(Source document begins)

R: Solve the EBNM problem

ebnm {ebnm}

R Documentation

Solve the EBNM problem

Description

Solves the empirical Bayes normal means (EBNM) problem using a specified family of priors. For an article-length introduction to the package, see Willwerscheid and Stephens (2021), cited in References below.

Usage

ebnm(
  x,
  s = 1,
  prior_family = c("point_normal", "point_laplace", "point_exponential", "normal",
    "horseshoe", "normal_scale_mixture", "unimodal", "unimodal_symmetric",
    "unimodal_nonnegative", "unimodal_nonpositive", "generalized_binary", "npmle",
    "deconvolver", "flat", "point_mass", "ash"),
  mode = 0,
  scale = "estimate",
  g_init = NULL,
  fix_g = FALSE,
  output = ebnm_output_default(),
  optmethod = NULL,
  control = NULL,
  ...
)

ebnm_output_default()

ebnm_output_all()

Arguments

`x`	A vector of observations. Missing observations (`NA`s) are not allowed.
`s`	A vector of standard errors (or a scalar if all are equal). Standard errors may not be exactly zero, and missing standard errors are not allowed. Two prior families have additional restrictions: when horseshoe priors are used, errors must be homoskedastic; and since function `deconv` in package `deconvolveR` takes `z`-scores, the "deconvolver" family requires that all standard errors be equal to 1.
`prior_family`	A character string that specifies the prior family `G`. See Details below.
`mode`	A scalar specifying the mode of the prior `g` or `"estimate"` if the mode is to be estimated from the data. This parameter is ignored by the NPMLE, the `deconvolveR` family, and the improper uniform (or "flat") prior. For generalized binary priors, which are bimodal, the mode parameter specifies the mode of the truncated normal component (the location of the point mass is fixed at zero).
`scale`	A scalar or vector specifying the scale parameter(s) of the prior or `"estimate"` if the scale parameters are to be estimated from the data. This parameter is ignored by the flat prior and the family of point mass priors. The interpretation of `scale` depends on the prior family. For normal and point-normal families, it is a scalar specifying the standard deviation of the normal component. For point-Laplace and point-exponential families, it is a scalar specifying the scale parameter of the Laplace or exponential component. For the horseshoe family, it corresponds to `s\tau` in the usual parametrization of the `horseshoe` distribution. For the family of generalized binary priors, it specifies the ratio of the (untruncated) standard deviation of the normal component to its mode. This ratio must be fixed in advance (i.e., argument `"estimate"` is unavailable for generalized binary priors). For the NPMLE and `deconvolveR` prior family, `scale` is a scalar specifying the distance between successive means in the grid of point masses or normal distributions used to estimate `g`. For all other prior families, which are implemented using the function `ash` in package `ashr`, it is a vector specifying the parameter `mixsd` to be passed to `ash` or `"estimate"` if `mixsd` is to be chosen by `ebnm`. (Note that `ebnm` chooses `mixsd` differently from `ash`: see functions `ebnm_scale_normalmix`, `ebnm_scale_unimix`, and `ebnm_scale_npmle` for details. To use the `ash` grid, set `scale = "estimate"` and pass in `gridmult` as an additional parameter. See `ash` for defaults and details.)

(Source document ends)
(Recorded data begins)

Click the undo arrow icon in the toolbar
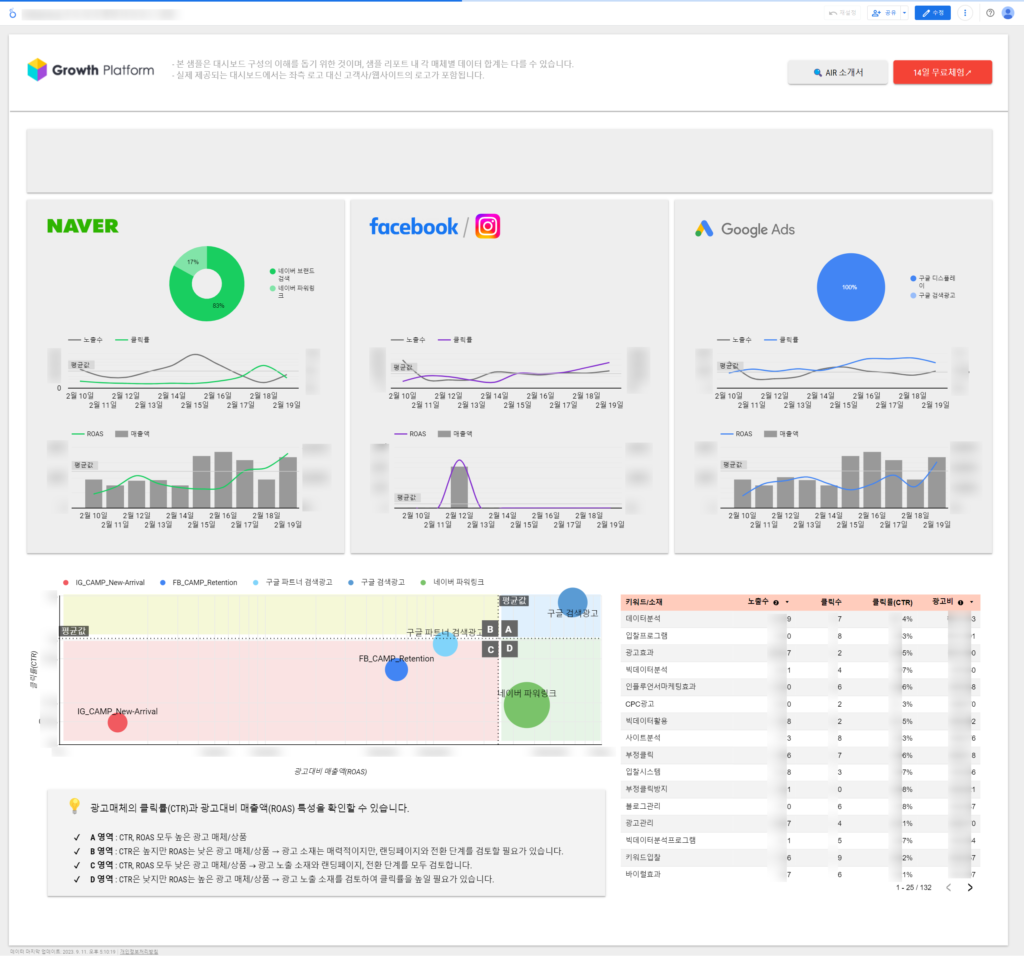This screenshot has height=956, width=1024. tap(831, 12)
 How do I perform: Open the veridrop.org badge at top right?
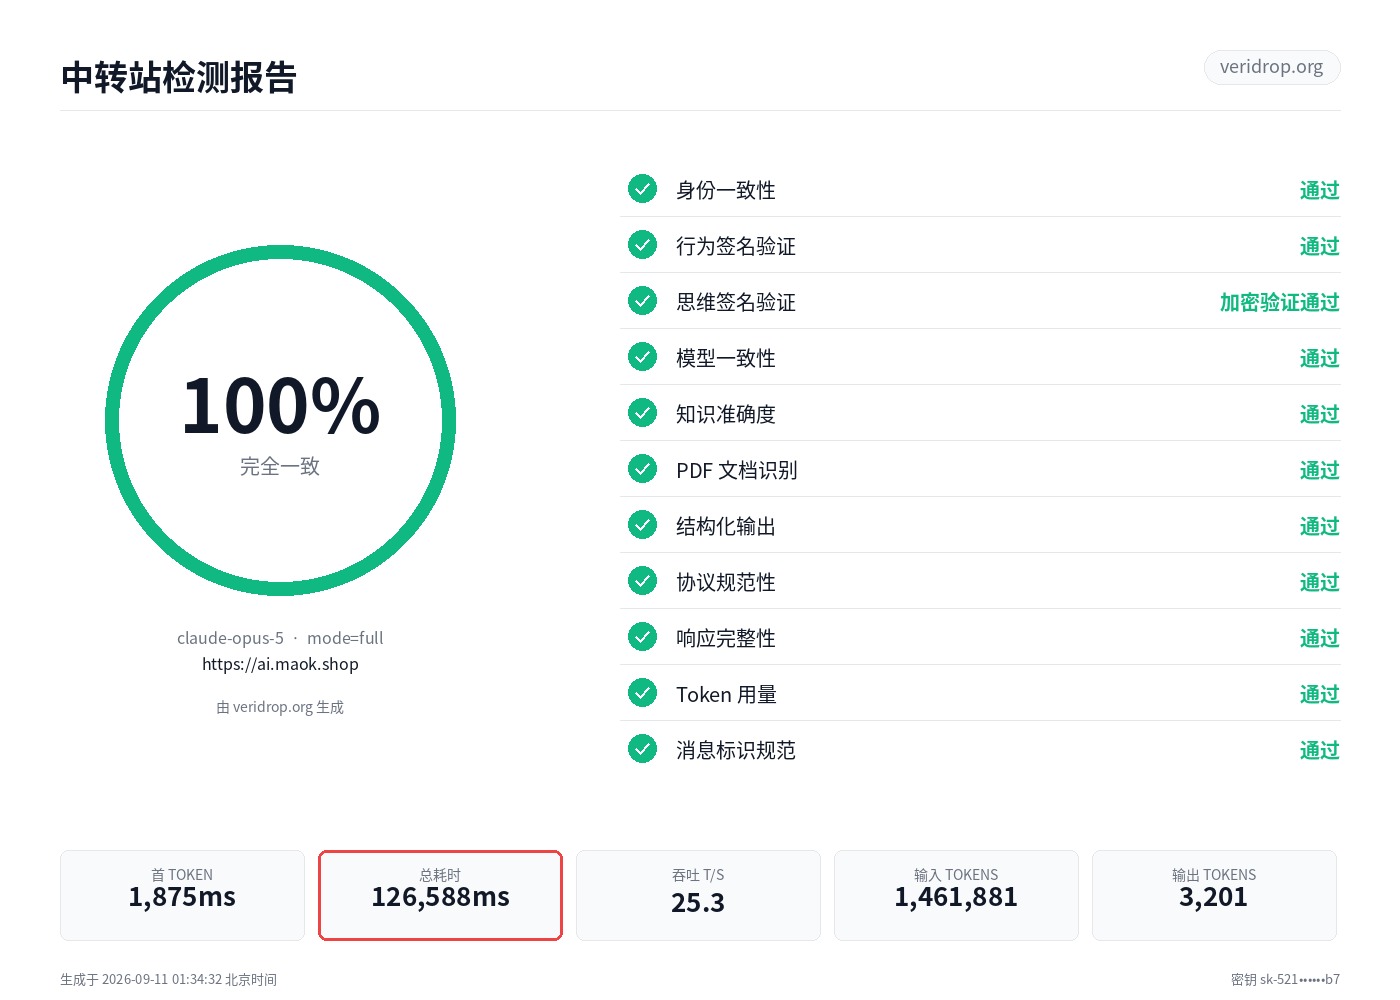click(1271, 67)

(Recorded data ends)

§ Exercises
a: Quote the ebnm documentation from "ebnm_output_all()" to "See Details below.".
b: Using the ebnm documentation, answer each question:
(i) What value must all standard errors equal when the "deconvolver" family is used?
(ii) Which priors ignore the `mode` parameter?
(iii) For generalized binary priors, what does `scale` specify?
c: Carry on the ebnm documentation from the point where it stops.

§ Task results
a:
ebnm_output_all()

Arguments

`x`	A vector of observations. Missing observations (`NA`s) are not allowed.
`s`	A vector of standard errors (or a scalar if all are equal). Standard errors may not be exactly zero, and missing standard errors are not allowed. Two prior families have additional restrictions: when horseshoe priors are used, errors must be homoskedastic; and since function `deconv` in package `deconvolveR` takes `z`-scores, the "deconvolver" family requires that all standard errors be equal to 1.
`prior_family`	A character string that specifies the prior family `G`. See Details below.

b:
(i) 1.
(ii) The NPMLE, the `deconvolveR` family, and the improper uniform (or "flat") prior.
(iii) The ratio of the (untruncated) standard deviation of the normal component to its mode.

c:
`g_init`	The prior distribution `g`. Usually this is left unspecified (`NULL`) and estimated from the data. However, it can be used in conjuction with `fix_g = TRUE` to fix the prior (useful, for example, to do computations with the "true" `g` in simulations). If `g_init` is specified but `fix_g = FALSE`, `g_init` specifies the initial value of `g` used during optimization. For non-parametric priors, this has the side effect of fixing the `mode` and `scale` parameters. If `g_init` is supplied, it should be an object of class `normalmix` for normal, point-normal, scale mixture of normals, and `deconvolveR` prior families, as well as for the NPMLE; class `laplacemix` for point-Laplace families; class `gammamix` for point-exponential families; class `horseshoe` for horseshoe families; class `unimix` for `unimodal_` families; or class `tnormalmix` for generalized binary priors. An object of class `ebnm` can also be supplied as argument, provided that field `fitted_g` contains a prior of the correct class (see Examples below).
`fix_g`	If `TRUE`, fix the prior `g` at `g_init` instead of estimating it.
`output`	A character vector indicating which values are to be returned. Function `ebnm_output_default()` provides the default return values, while `ebnm_output_all()` lists all possible return values. See Value below.
`optmethod`	A string specifying which optimization function is to be used. Since all non-parametric families rely upon external packages, this parameter is only available for parametric families (point-normal, point-Laplace, point-exponential, and normal). Options include `"nlm"`, `"lbfgsb"` (which calls `optim` with `method = "L-BFGS-B"`), and `"trust"` (which calls into package `trust`). Other options are `"nohess_nlm"`, `"nograd_nlm"`, and `"nograd_lbfgsb"`, which use numerical approximations rather than exact expressions for the Hessian and (for the latter two) the gradient. The default option is `"nohess_nlm"`.
`control`	A list of control parameters to be passed to the optimization function. `optimize` is used for normal and horseshoe prior families, while `nlm` is used for parametric families unless parameter `optmethod` specifies otherwise. `nlm` is also used for the `deconvolveR` prior family. For ash families (including scale mixtures of normals, the NPMLE, and all `unimodal_` families), function `mixsqp` in package `mixsqp` is the default. For generalized binary priors, function `optim` is used with `method = "L-BFGS-B"`.
`...`	Additional parameters. When a `unimodal_` prior family is used, these parameters are passed to function `ash` in package `ashr`. Although it does not call into `ashr`, the scale mixture of normals family accepts parameter `gridmult` for purposes of comparison. When `gridmult` is set, an `ashr`-style grid will be used instead of the default `ebnm` grid. When the "deconvolver" family is used, additional parameters are passed to function `deconv` in package `deconvolveR`. Families of generalized binary priors take several additional parameters; see `ebnm_generalized_binary`. In all other cases, additional parameters are ignored.

Details

Given vectors of data x and standard errors s, ebnm solves the "empirical Bayes normal means" (EBNM) problem for various choices of prior family. The model is

x_j | \theta_j, s_j \sim N(\theta_j, s_j^2)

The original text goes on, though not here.